A: $\newcommand{\bbx}[1]{\,\bbox[15px,border:1px groove navy]{\displaystyle{#1}}\,}
 \newcommand{\braces}[1]{\left\lbrace\,{#1}\,\right\rbrace}
 \newcommand{\bracks}[1]{\left\lbrack\,{#1}\,\right\rbrack}
 \newcommand{\dd}{\mathrm{d}}
 \newcommand{\ds}[1]{\displaystyle{#1}}
 \newcommand{\expo}[1]{\,\mathrm{e}^{#1}\,}
 \newcommand{\ic}{\mathrm{i}}
 \newcommand{\mc}[1]{\mathcal{#1}}
 \newcommand{\mrm}[1]{\mathrm{#1}}
 \newcommand{\on}[1]{\operatorname{#1}}
 \newcommand{\pars}[1]{\left(\,{#1}\,\right)}
 \newcommand{\partiald}[3][]{\frac{\partial^{#1} #2}{\partial #3^{#1}}}
 \newcommand{\root}[2][]{\,\sqrt[#1]{\,{#2}\,}\,}
 \newcommand{\totald}[3][]{\frac{\mathrm{d}^{#1} #2}{\mathrm{d} #3^{#1}}}
 \newcommand{\verts}[1]{\left\vert\,{#1}\,\right\vert}$
\begin{align}
&\bbox[5px,#ffd]{\int_{0}^{\infty}{x \over \pars{\expo{2\pi x} - 1}\pars{x^{2} + 1}^{2}}
\dd x}
\\[5mm] = &\
{1 \over 4}\bracks{-2\int_{0}^{\infty}{\Im\pars{\bracks{1 + \ic x}^{-2}} \over \expo{2\pi x} - 1}\dd x}
\end{align}
The brackets-$\ds{\bracks{}}$ enclosed expression can be evaluated with the Abel-Plana Formula.
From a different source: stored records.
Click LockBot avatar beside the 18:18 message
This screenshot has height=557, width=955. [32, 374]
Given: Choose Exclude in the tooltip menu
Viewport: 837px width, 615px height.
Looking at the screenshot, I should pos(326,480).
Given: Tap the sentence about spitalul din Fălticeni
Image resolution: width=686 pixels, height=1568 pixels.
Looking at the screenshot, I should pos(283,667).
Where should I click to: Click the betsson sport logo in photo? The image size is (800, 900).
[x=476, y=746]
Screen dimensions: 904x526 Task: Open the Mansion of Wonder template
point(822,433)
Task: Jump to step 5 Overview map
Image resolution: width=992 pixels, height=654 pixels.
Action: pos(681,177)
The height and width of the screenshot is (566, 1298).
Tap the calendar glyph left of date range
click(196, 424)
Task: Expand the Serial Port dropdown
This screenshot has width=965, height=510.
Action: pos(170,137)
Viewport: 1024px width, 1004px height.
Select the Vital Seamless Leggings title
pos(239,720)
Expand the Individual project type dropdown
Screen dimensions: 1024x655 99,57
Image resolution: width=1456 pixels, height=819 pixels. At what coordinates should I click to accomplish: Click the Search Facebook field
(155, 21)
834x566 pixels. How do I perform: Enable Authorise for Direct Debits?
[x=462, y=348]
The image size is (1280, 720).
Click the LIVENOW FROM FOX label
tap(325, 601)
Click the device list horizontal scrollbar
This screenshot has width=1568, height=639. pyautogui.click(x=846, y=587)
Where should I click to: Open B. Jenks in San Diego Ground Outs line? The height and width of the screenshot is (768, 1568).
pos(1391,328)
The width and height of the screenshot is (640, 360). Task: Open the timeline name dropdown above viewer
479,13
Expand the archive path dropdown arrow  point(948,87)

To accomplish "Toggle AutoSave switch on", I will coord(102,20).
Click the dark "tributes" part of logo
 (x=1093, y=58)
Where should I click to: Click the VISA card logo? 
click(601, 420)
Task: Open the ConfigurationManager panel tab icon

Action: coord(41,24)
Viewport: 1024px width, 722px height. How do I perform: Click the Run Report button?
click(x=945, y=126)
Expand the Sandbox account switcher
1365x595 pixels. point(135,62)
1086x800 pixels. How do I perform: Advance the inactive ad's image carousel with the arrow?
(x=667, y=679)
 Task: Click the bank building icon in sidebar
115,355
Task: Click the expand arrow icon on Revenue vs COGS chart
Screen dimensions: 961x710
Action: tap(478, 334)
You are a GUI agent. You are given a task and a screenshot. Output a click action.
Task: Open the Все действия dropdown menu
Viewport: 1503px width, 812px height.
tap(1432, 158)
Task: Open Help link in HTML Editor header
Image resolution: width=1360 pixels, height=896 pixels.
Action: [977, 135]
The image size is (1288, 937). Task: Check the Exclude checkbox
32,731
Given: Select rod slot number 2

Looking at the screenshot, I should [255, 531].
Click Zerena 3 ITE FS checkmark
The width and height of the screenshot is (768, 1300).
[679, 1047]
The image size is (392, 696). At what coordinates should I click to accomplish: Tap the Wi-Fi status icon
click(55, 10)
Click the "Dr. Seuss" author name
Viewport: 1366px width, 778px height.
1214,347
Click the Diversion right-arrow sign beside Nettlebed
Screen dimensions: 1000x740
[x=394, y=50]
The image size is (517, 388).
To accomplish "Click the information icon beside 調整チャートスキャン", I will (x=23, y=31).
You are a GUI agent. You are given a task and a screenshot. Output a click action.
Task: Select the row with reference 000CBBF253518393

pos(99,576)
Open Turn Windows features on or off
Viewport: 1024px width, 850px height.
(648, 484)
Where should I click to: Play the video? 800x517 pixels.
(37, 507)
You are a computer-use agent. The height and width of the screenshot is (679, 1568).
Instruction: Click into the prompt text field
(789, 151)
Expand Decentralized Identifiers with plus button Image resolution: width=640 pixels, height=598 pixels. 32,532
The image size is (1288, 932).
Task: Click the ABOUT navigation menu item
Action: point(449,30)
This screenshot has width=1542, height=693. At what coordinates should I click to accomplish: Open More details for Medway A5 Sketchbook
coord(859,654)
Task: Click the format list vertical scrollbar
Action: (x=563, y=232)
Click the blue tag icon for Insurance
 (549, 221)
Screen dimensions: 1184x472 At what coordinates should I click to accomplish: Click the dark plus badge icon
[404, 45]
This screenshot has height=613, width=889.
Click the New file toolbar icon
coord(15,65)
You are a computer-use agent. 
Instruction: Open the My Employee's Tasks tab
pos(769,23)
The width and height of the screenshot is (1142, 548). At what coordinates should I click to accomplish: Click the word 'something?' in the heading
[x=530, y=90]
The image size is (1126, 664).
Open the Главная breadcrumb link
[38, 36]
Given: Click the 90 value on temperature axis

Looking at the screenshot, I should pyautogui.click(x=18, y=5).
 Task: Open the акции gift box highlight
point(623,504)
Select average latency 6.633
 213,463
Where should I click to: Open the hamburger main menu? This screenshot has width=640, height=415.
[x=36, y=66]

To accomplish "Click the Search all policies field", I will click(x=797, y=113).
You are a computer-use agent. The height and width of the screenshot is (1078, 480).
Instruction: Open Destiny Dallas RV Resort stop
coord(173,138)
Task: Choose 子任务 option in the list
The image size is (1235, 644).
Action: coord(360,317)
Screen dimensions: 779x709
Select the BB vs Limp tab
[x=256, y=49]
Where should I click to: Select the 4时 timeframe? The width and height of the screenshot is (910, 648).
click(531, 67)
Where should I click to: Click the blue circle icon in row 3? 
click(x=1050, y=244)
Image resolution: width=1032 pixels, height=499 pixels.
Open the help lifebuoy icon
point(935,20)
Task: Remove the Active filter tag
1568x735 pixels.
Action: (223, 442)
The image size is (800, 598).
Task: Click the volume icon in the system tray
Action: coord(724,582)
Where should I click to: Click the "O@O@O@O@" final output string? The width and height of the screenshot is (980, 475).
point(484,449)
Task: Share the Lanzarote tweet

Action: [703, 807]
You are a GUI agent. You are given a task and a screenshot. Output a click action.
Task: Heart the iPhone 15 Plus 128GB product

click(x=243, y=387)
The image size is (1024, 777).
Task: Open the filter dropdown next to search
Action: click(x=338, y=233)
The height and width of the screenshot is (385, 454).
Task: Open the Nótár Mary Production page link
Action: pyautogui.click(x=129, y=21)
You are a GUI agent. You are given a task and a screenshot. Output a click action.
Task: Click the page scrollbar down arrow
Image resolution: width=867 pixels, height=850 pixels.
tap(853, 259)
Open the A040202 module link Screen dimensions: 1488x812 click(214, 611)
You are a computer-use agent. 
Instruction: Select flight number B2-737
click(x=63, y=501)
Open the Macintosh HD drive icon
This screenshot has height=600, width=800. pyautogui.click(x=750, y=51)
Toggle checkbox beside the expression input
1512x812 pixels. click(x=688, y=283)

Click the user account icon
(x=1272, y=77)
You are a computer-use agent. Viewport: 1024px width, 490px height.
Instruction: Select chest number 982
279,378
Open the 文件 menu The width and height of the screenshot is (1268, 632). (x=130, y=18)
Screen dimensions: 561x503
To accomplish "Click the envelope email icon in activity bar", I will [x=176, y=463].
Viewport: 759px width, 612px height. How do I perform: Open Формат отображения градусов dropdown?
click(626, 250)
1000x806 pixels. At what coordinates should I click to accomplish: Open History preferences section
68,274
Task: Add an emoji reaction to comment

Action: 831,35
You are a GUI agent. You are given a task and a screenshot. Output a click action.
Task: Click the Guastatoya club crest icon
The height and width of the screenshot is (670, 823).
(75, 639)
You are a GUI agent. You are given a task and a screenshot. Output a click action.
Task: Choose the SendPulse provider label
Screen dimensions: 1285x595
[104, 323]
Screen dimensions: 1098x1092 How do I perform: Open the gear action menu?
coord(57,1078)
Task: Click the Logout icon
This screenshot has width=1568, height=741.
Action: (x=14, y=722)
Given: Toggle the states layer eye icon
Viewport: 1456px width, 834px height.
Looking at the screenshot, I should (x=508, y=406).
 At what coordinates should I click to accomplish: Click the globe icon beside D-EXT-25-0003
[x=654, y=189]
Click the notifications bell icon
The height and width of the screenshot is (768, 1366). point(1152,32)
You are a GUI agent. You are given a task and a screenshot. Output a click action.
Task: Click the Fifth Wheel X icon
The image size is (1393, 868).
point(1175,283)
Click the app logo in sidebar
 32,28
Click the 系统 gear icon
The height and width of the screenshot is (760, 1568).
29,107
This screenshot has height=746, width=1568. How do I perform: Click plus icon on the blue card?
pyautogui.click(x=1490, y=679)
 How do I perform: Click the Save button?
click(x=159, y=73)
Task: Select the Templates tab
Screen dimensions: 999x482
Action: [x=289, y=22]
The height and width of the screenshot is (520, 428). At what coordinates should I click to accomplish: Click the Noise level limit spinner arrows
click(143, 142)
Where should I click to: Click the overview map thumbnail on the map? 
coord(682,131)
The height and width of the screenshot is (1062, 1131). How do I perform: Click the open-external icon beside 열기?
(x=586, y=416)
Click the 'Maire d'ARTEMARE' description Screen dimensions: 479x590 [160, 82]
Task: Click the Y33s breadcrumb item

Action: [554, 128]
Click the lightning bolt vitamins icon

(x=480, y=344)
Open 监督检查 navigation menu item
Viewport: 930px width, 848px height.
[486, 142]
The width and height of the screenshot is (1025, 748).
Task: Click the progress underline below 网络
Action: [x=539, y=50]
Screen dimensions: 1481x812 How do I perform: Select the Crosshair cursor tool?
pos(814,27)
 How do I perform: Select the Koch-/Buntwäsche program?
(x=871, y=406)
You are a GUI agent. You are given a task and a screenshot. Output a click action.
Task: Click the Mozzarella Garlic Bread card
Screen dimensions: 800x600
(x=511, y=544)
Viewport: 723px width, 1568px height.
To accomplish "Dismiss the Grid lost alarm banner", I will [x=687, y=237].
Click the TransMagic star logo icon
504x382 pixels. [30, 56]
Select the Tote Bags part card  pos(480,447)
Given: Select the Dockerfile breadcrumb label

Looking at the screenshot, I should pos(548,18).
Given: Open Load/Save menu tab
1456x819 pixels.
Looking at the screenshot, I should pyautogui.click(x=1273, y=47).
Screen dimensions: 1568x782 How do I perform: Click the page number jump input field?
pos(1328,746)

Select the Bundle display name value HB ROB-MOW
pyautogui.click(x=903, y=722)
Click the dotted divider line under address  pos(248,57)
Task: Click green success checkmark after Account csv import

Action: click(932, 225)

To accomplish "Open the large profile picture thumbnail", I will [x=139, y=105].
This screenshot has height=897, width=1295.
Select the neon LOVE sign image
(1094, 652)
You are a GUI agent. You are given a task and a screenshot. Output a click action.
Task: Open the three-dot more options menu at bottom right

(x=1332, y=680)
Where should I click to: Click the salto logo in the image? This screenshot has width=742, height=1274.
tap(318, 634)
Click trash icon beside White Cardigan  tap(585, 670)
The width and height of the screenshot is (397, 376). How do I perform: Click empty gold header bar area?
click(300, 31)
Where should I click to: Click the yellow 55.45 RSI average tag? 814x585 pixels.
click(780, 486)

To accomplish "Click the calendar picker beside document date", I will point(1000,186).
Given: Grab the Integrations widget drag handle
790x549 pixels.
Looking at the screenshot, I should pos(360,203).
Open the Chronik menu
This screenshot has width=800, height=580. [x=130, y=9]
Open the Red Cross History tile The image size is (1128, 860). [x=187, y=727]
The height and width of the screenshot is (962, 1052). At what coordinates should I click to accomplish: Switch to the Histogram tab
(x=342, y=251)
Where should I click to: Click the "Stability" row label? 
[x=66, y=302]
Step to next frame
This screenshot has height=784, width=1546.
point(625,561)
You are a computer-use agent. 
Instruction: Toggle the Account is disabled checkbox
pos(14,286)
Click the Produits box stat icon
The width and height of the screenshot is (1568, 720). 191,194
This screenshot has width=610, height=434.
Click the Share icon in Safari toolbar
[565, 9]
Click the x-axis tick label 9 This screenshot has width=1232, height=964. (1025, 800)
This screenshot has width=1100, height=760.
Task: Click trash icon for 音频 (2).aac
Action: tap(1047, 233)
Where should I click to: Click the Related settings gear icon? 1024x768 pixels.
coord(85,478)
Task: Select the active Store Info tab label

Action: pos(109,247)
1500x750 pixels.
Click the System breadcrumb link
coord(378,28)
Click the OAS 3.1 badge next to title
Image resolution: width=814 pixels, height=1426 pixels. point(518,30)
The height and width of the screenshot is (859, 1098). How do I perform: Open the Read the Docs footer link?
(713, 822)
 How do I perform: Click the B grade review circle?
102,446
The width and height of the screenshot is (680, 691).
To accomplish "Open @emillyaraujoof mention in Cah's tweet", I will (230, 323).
Namely,
\begin{align}
&\bbox[5px,#ffd]{\int_{0}^{\infty}{x \over \pars{\expo{2\pi x} - 1}\pars{x^{2} + 1}^{2}}
\dd x}
\\[5mm] = &\
{1 \over 4}\bracks{\sum_{n = 0}^{\infty}{1 \over \pars{1 + n}^{2}} -
\int_{0}^{\infty}{\dd n \over \pars{1 + n}^{2}} -
\left.{1 \over 2}{1 \over \pars{1 + n}^{2}}\right\vert_{n\ =\ 0}}
\\[5mm] = &
{1 \over 4}\pars{{\pi^{2} \over 6} - 1 - {1 \over 2}} = \bbox[5px,#ffd]{{\pi^{2} \over 24} - {3 \over 8}} \approx 0.0362
\end{align}